The outbox pattern is usually paired with retry and circuit-breaker logic on the relay side — our retries, backoff, and circuit breakers guide covers exactly that layer. We detailed how to design idempotency end-to-end in your APIs in idempotent API design. And if you're weighing whether you need this level of event-driven infrastructure at all, microservices vs monolith gives useful context on when the pattern actually earns its complexity.
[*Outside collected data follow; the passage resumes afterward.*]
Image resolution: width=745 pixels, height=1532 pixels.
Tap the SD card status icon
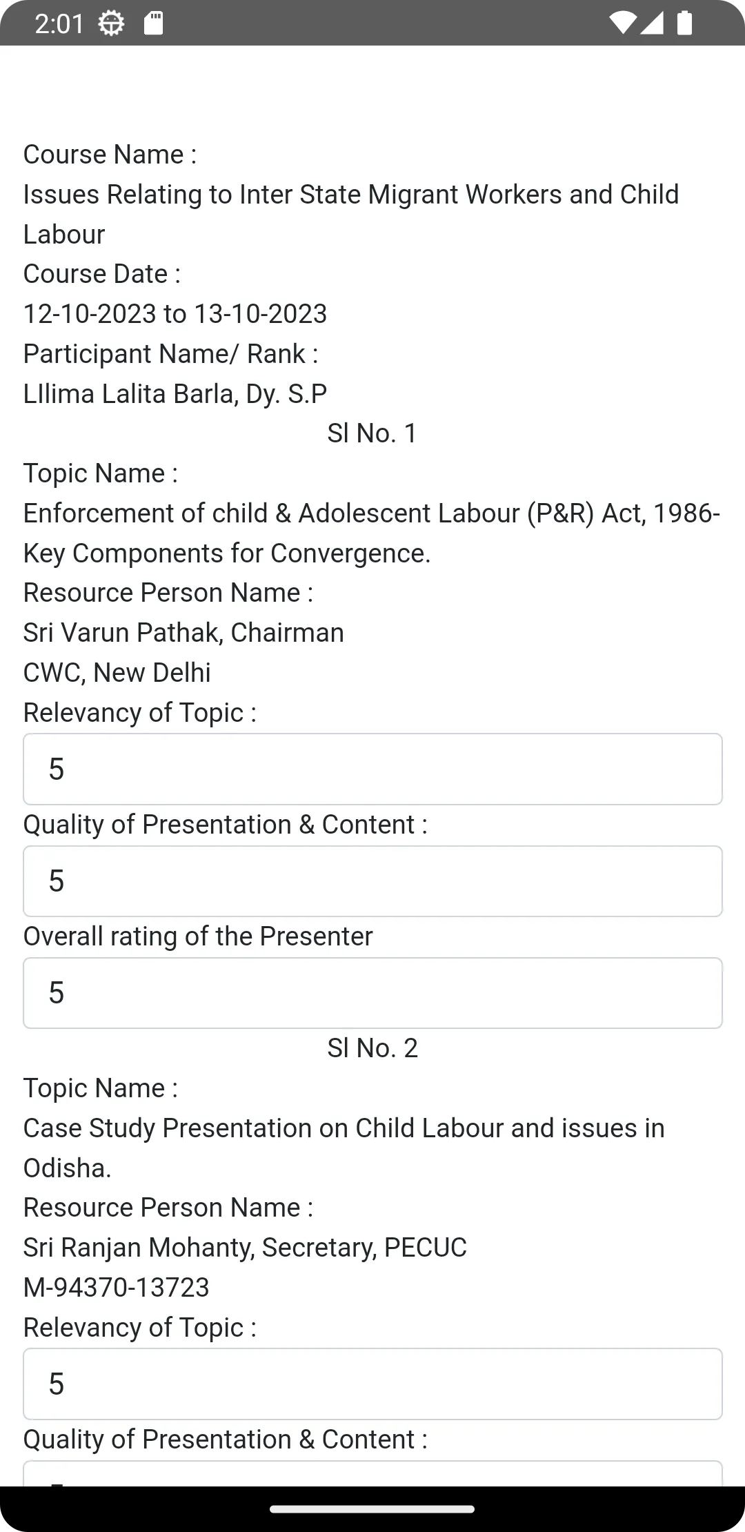(153, 23)
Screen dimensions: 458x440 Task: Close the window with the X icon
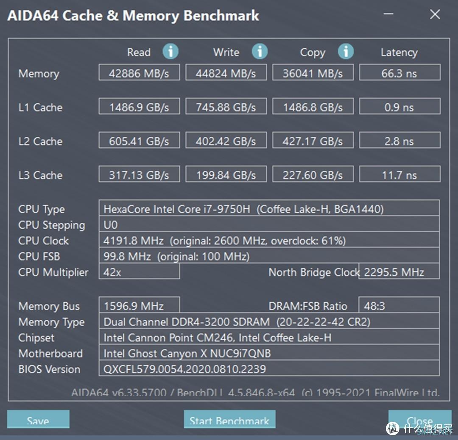point(435,14)
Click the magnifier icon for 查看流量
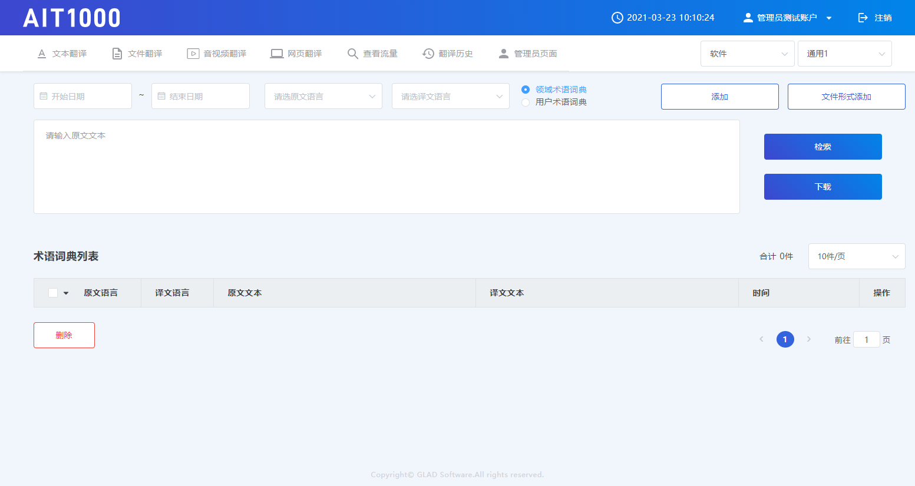Screen dimensions: 915x486 [x=352, y=54]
How It Relates to the Saga Pattern
The outbox pattern is often confused with the saga pattern, but they solve different problems. Sagas coordinate a distributed workflow across multiple services — order → payment → inventory → shipping — using compensating transactions to undo earlier steps when a later one fails. The outbox pattern only solves the atomicity gap between one service's own database write and its event publish. In practice they're used together: each step of a saga relies on the outbox pattern to reliably publish the event that triggers the next step. Building a saga without an outbox pushes the risk of a silently unpublished event into the saga's compensation logic — which makes debugging "why is this order stuck" failures much harder at the saga level.
When Not to Reach for an Outbox
Not every event publish needs this pattern. If you're notifying an in-process event emitter within a single monolithic application, you're already inside the same transaction and memory space — the dual-write problem the outbox solves doesn't exist there. The pattern earns its keep specifically when the event needs to reach a separate process or service, and losing that event is unacceptable from a business standpoint: payment confirmations, order status changes, inventory updates. For low-stakes notifications where a lost event doesn't matter much — an analytics event, say — carrying the outbox's operational overhead (an extra table, a relay, a cleanup job) is usually not worth it.
Frequently Asked Questions
Does the outbox pattern guarantee exactly-once delivery?
No, it guarantees at-least-once delivery. The same event can rarely be published twice, which is why idempotent processing on the consumer side is mandatory, not optional.
When is a polling relay enough, and when should I move to CDC?
Polling is fine when event volume is low and latency in the range of seconds is acceptable. Once volume grows or latency becomes business-critical (payments, inventory), log-based CDC is the right move.
Which databases does Debezium support?
Production-ready CDC connectors for Postgres, MySQL, SQL Server, and MongoDB, plus a dedicated event router transformation that routes outbox-table rows directly onto a Kafka topic.
Why does the outbox table need regular cleanup?
If published rows stay in the table indefinitely, it grows without bound, index performance degrades, and CDC's WAL-reading cost increases. A separate cleanup job that archives or deletes confirmed-published rows is required.